Claude 4.0 Sonnet Extended Analysis of the Bankruptcy Statistics

1. Overview of this week's National filings. Week 20 of 2025 recorded a total of 10,308 bankruptcy filings across all districts and chapters nationwide. Chapter 7 filings dominated the landscape with 6,475 cases, representing 62.8% of all bankruptcy activity for the week. Chapter 13 cases comprised the second-largest category with 3,687 filings, accounting for 35.8% of the total national volume. Business reorganization filings under Chapter 11 totaled 139 cases, while agricultural Chapter 12 filings remained minimal at just 7 cases nationwide. The combined Chapter 11 and Chapter 12 filings represented only 1.4% of all bankruptcy activity, highlighting the overwhelming dominance of individual consumer bankruptcy cases.

2. An interesting fact about this week's filings. The ratio between Chapter 7 and Chapter 13 filings reveals a fascinating trend in consumer financial distress patterns, with Chapter 7 liquidations outnumbering Chapter 13 reorganizations by nearly 2-to-1 (6,475 vs 3,687). Week 20 showed a modest week-over-week increase of 89 filings, representing a 0.9% growth from the previous week's total of 10,219 cases. Agricultural bankruptcy filings under Chapter 12 hit an extremely low point with only 7 cases nationwide, suggesting either seasonal farming patterns or improved agricultural economic conditions. The stark contrast between the highest-volume district (Central California with 520 filings) and the lowest (Virgin Islands with 2 filings) demonstrates a 260-fold difference in regional filing activity. Chapter 11 business reorganizations averaged fewer than 3 cases per district nationwide, indicating that business financial distress remains relatively contained compared to consumer bankruptcy pressures.

3. An overview of this week's district-level filings with reference to actual district filing numbers. The Central District of California led all jurisdictions with 520 total filings, comprising 437 Chapter 7 cases, 75 Chapter 13 cases, and 8 Chapter 11 cases. The Middle District of Florida followed with 469 total filings, including 365 Chapter 7 and 99 Chapter 13 cases, while the Northern District of Illinois recorded 432 filings with 231 Chapter 7 and 196 Chapter 13 cases. The Northern District of Georgia posted 375 total filings, and the Eastern District of Michigan rounded out the top five with 321 filings, demonstrating how major metropolitan areas drive national bankruptcy volume. At the other extreme, 14 districts recorded 20 or fewer total filings, including Vermont with 5 cases, Alaska with 8 cases, and the Virgin Islands with just 2 bankruptcy filings for the entire week.
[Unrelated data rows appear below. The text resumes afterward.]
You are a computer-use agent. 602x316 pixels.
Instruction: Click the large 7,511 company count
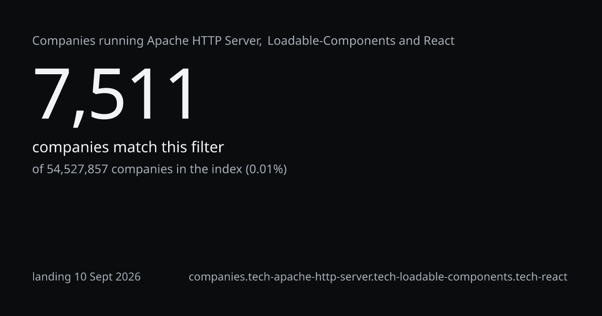point(113,95)
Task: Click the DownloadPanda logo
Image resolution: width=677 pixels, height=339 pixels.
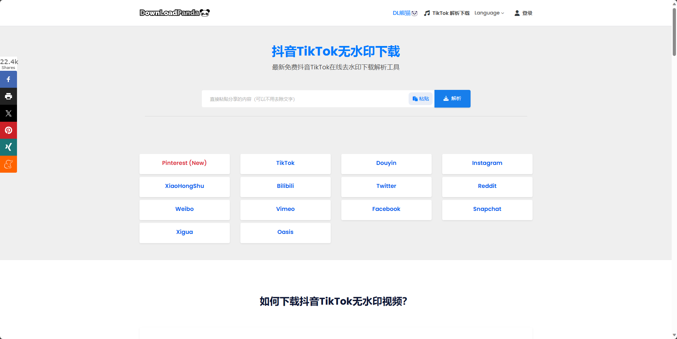Action: point(175,13)
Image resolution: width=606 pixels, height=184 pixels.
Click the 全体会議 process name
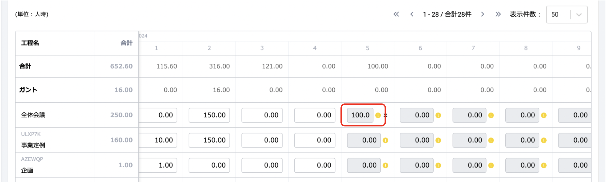pyautogui.click(x=33, y=115)
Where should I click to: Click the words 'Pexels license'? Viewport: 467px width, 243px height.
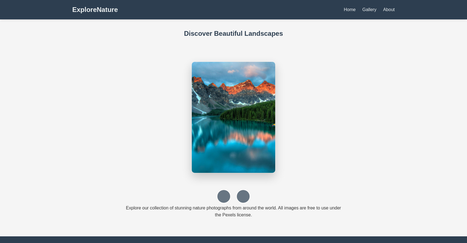point(237,215)
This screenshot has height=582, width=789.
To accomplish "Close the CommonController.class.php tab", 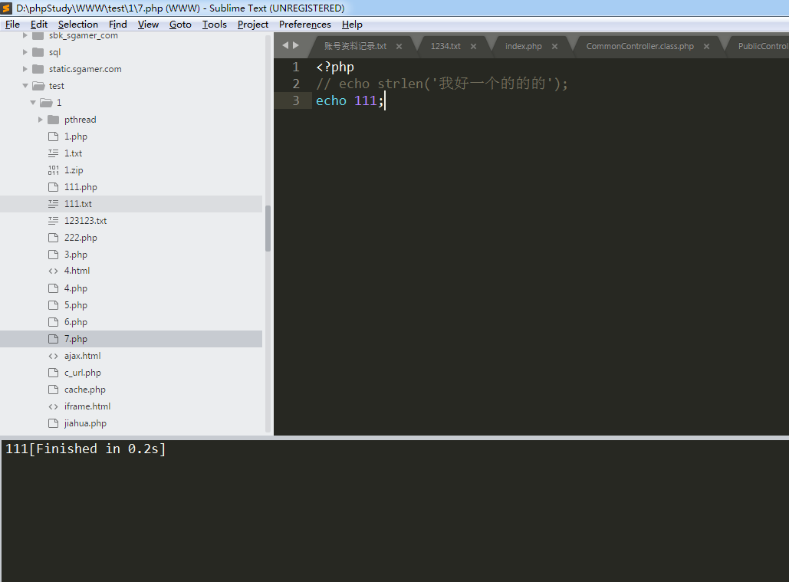I will click(706, 46).
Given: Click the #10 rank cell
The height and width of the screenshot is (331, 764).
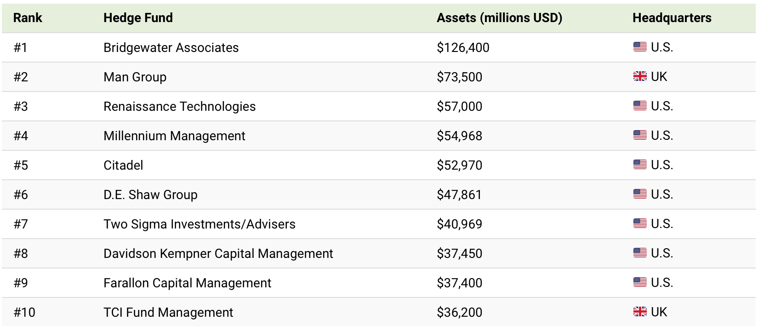Looking at the screenshot, I should pyautogui.click(x=24, y=312).

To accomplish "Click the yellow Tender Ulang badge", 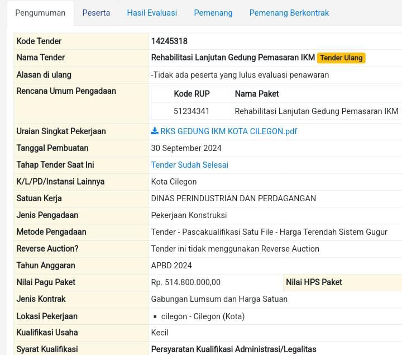I will [x=341, y=58].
4. Geographic (district) disparities in filings. Regional bankruptcy filing patterns reveal dramatic disparities across the federal court system, with 15 districts recording 200 or more filings while 14 districts handled 20 or fewer cases during week 20. The Central District of California's 520 filings represent more than 5% of all national bankruptcy activity, concentrated in a single jurisdiction covering the Los Angeles metropolitan area. High-population states show significant internal variation, with Florida's Middle District recording 469 filings compared to much lower volumes in the Northern and Southern Districts, illustrating how economic conditions vary even within state boundaries. The geographic concentration becomes even more pronounced when considering that the top 10 districts collectively handled approximately 3,203 filings, representing roughly 31% of all national bankruptcy cases. Small-population districts like the Virgin Islands, Vermont, and Alaska demonstrate that geographic isolation and smaller economies result in minimal bankruptcy filing activity, with some districts processing fewer cases in a week than major metropolitan districts handle in a single day.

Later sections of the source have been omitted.